Living in a throw-away culture, there is a pain of losing a friend that everyone likes to ignore. We tell ourselves that “we must leave people behind” and indeed we must, but when did it seemingly become so easy to walk away? The love of a friend, a true friend, shouldn’t just be something we wrap and toss away in the garbage when we feel it has come to an end. It should hurt, you should hurt, and the pain should last much longer than even we thought it would.

It’s especially difficult to lose friends in an age of communication where our memories are often nothing more than a click away. The bitter taste of nostalgia in a trip of memory lane as you sift through old pictures; old messages there to remind you of secrets, and secret jokes you both once shared. And if your friend still exists in your digital world, you can watch each other move on, without each other. It’s a certain kind of torture, isn’t it?

And somewhere deep in your heart there’s a part of you that wants to reach out to them – to ask them how they’re doing, to ask them if you could just go back to the way things were. But there’s something stopping you. And although at first it seemed like pride, perhaps it is another voice – the gut-wrenching voice that is often right – telling you that what you have is over, that it’s time to move on. You hope and pray and wish this voice is wrong, you tell yourself that time will tell; and indeed time always does.

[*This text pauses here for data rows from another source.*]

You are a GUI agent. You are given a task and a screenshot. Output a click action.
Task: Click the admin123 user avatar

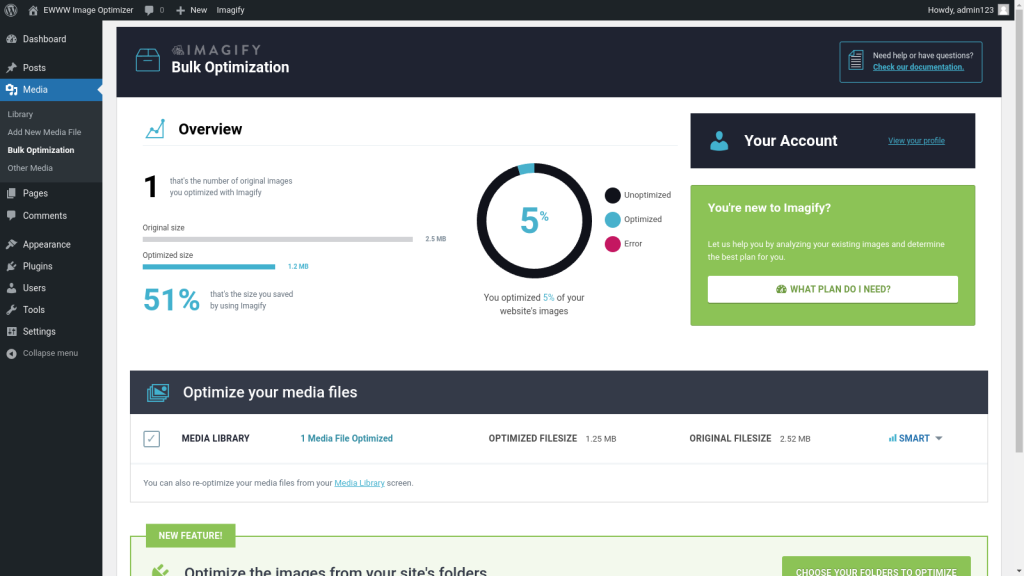click(x=1003, y=10)
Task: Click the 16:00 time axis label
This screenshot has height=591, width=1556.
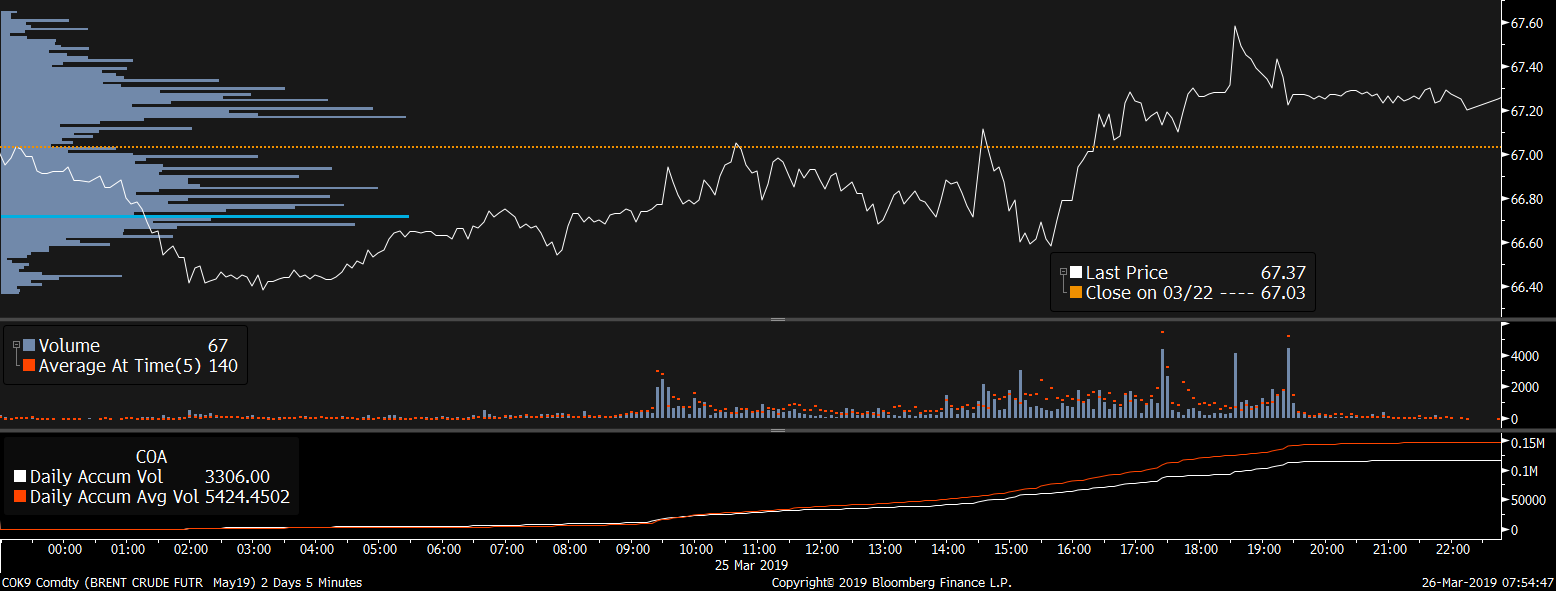Action: [x=1073, y=549]
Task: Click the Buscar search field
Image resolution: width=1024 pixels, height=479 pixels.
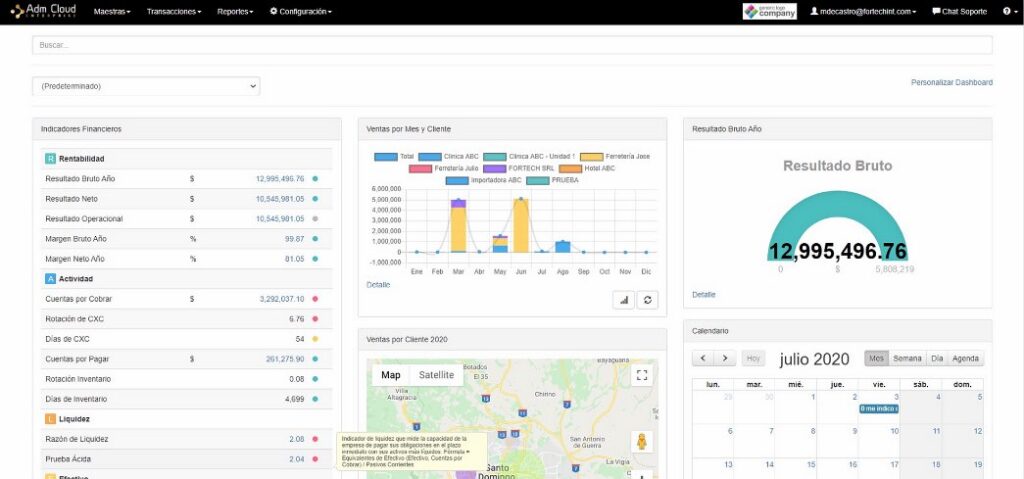Action: pyautogui.click(x=512, y=45)
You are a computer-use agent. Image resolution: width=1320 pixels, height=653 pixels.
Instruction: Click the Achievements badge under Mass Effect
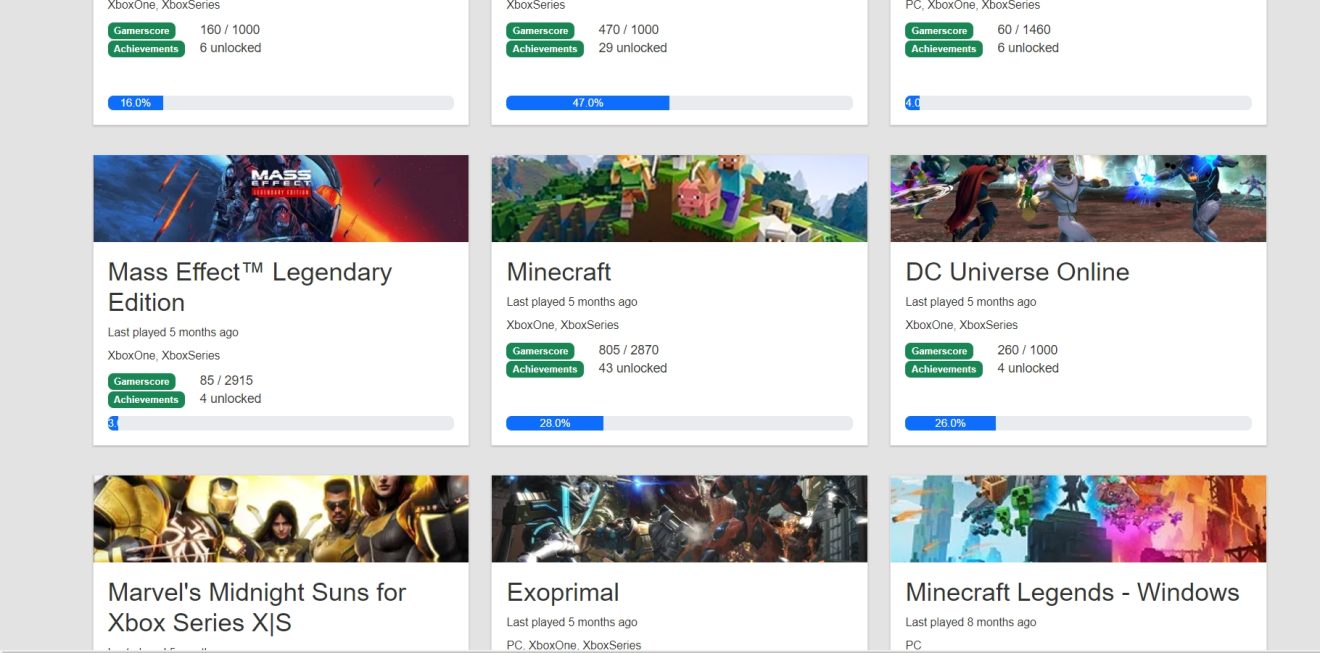[x=146, y=399]
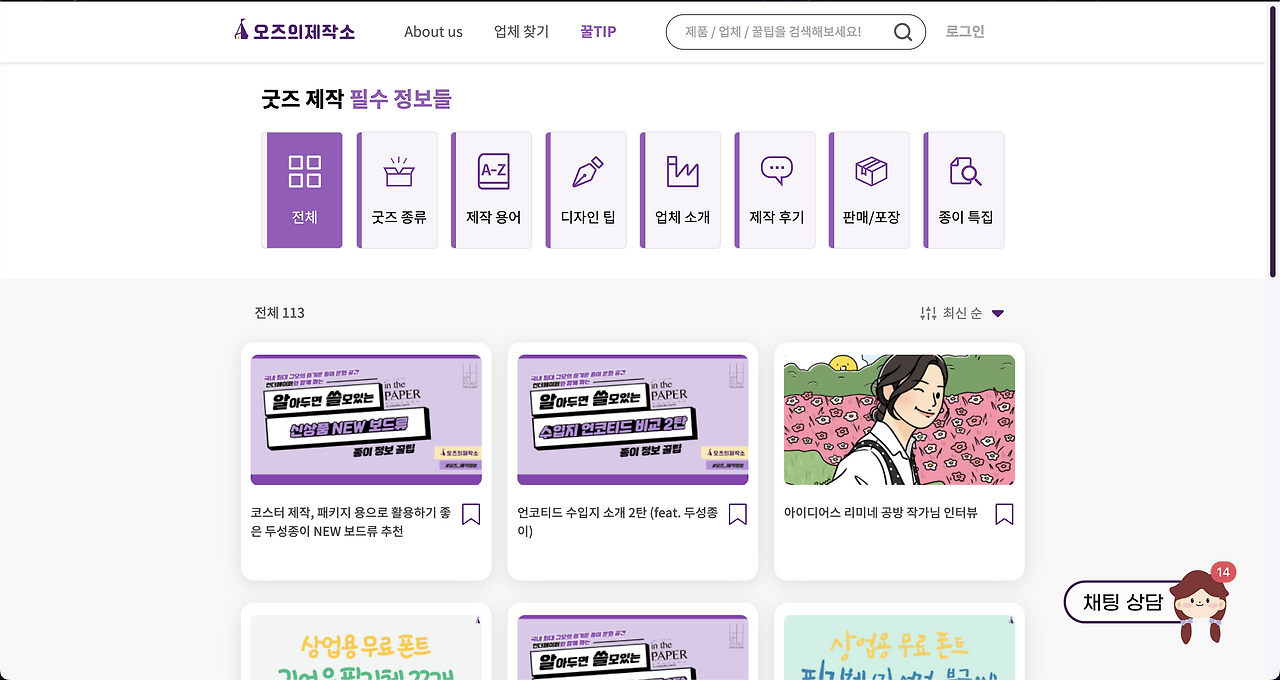Open the 제작 용어 A-Z icon

(493, 171)
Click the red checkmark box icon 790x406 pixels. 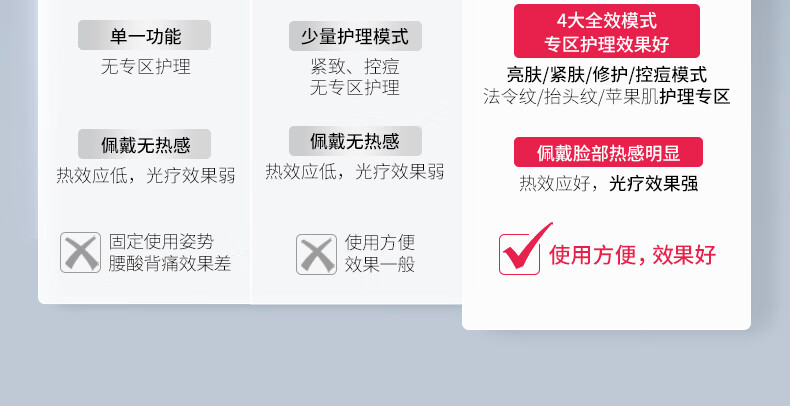(x=525, y=249)
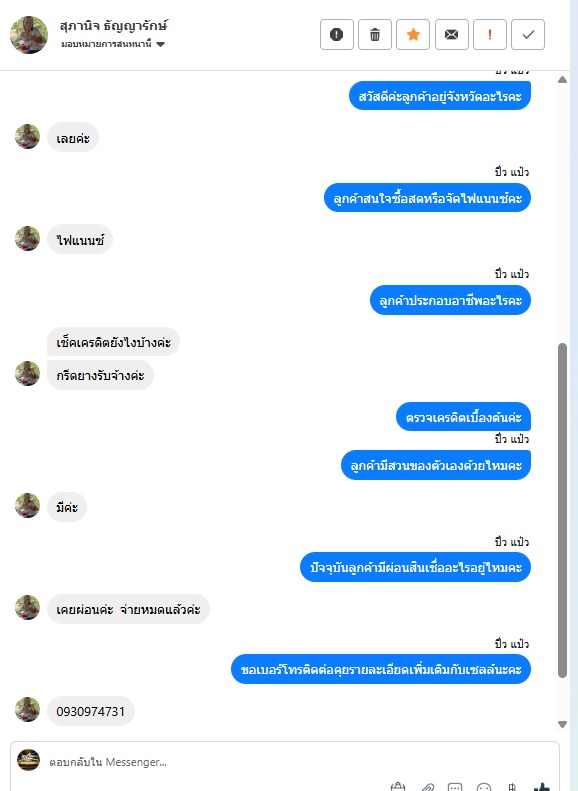
Task: Click the scroll up arrow
Action: 562,80
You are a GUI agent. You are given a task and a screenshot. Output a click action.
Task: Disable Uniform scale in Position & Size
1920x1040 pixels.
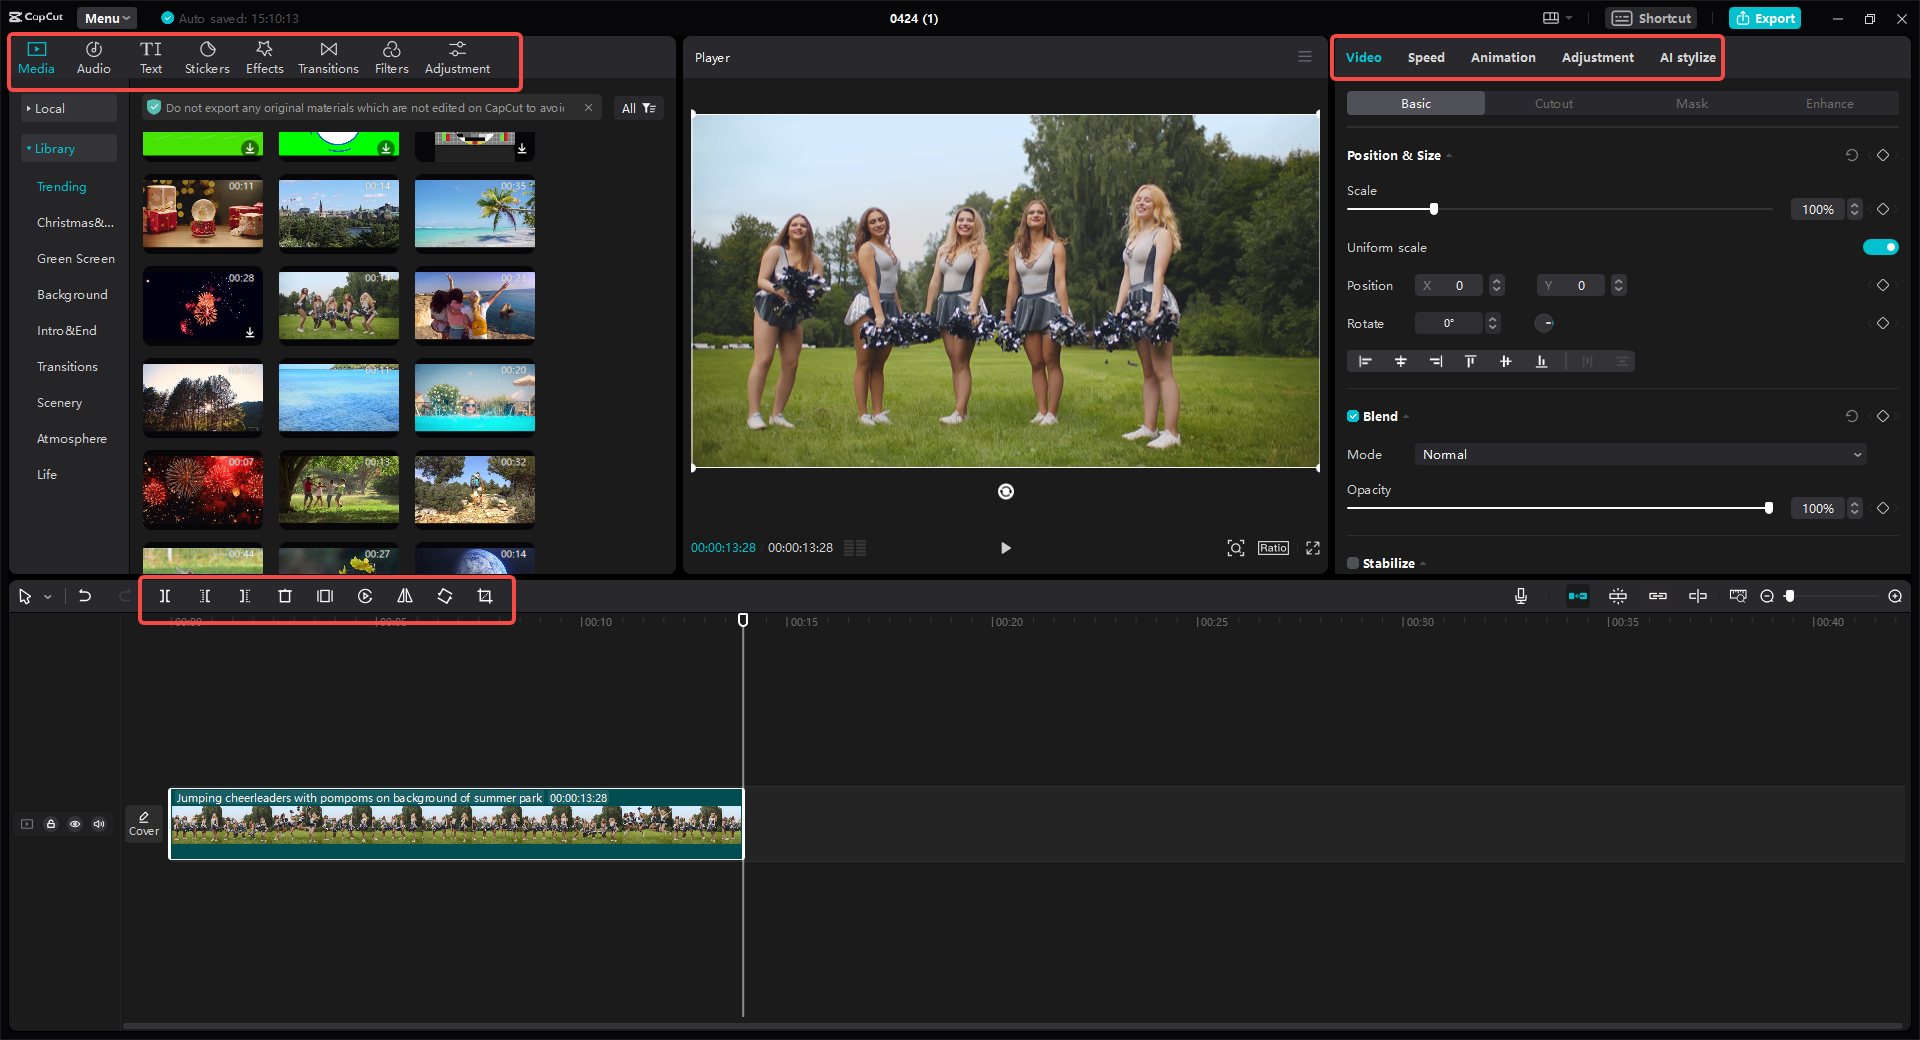[1880, 247]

Nobody ever gets good at losing friends – at least nobody who truly values theirs. For most people, it’s a growing pain to walk away from somebody you love or let somebody you love walk away. There is no remedy for it; you just learn to live with it. People are not replaceable, and closure doesn’t always exist. But losing a friend doesn’t always mean gaining an enemy, a difference that most confuse. Sometimes all that’s left to do is thank the person if only internally for being your friend for as long as they were. Because the only thing worse than losing a friend is holding onto someone that just doesn’t want to be held any more.